Many things we do and don’t do because of unwritten rules.
Brian Dozier wrote in an article on “unwritten rules” at espn.com: he lists a few used in Baseball:
- “Don’t yell ‘Ha!’ right when we’re about to catch a popup because that would startle us and we might drop it.” I’m sure it would!
- “Don’t bunt 10 times at our pitcher who has the yips, (can’t pitch accurate) because he’ll probably mess up and you’ll get on base.”
- “Don’t quick pitch — I’m not ready!”(pitching before the batters ready).
- Also, don’t steal bases in a blowout, (game is out of reach) , because then we have to keep trying to make sure you don’t.
- And no hustle-doubles (running very fast to extend a one-base-hit to a two) in blowouts. Take it eaaaasy.”
For those who don’t grasp the game of baseball, lets just say, these unwritten rules are about fair play, sportsmanship, not belittling or embarrassing or provoking a reaction. These are no-no’s.
These could also be called “manners.”
- No elbows on the table when eating.
- No eating before we say “grace.”
- Napkin goes on the lap, etc.
Another field of interest would be driving ethics. Turn-signaling was once mandated in our town, (still could be), but has evolved as a “nice gesture.” Passing a car from the right also grew into a major irritant, as has cutting off a car and making those folks slam their brakes. etc.
When unwritten rules or manners are neglected or ignored we may have a lot of irate people — appalled, shocked, embarrassed, or offended.
In Christian fellowship circles, these kinds of rules cannot be upheld or enforced, unfortunately. Why?
The Christian rule is more like, “in nothing I am offended.” As Christians who uphold the Bible truth, our part frankly anticipates discourtesies and refrains shock when these unspoken rules are broken. The bottom line is that we all have, or do, some of these.
“Courtesy” reflects civility, politeness, consideration, gentility, or good manners etc.
Could we say that evading dis-courtesy must be a way of life for some? Yes.
How does a person do that?
There are no shortcuts. The purity of God’s unconditional love must govern our soul. Nobody can pretend at love, we either have it or not. Returning evil for evil does not cut the mustard.
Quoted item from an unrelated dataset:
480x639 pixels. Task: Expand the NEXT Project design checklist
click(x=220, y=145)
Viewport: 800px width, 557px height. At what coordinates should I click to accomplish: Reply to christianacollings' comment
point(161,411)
We must be gentlemen and gentle-ladies.
John Wayne one-ups even that, “You’ve got to be a man first before you can be a gentleman.”
“A gentleman has the ability — the power, cleverness, confidence, and even the desire — to ride roughshod over your interests, muscle you aside, and manipulate you…but, he has instead voluntarily chosen to restrain himself to follow a more moral “course. He’s a coiled spring, and his self-control showcases one of the timeless markers of manhood: will.”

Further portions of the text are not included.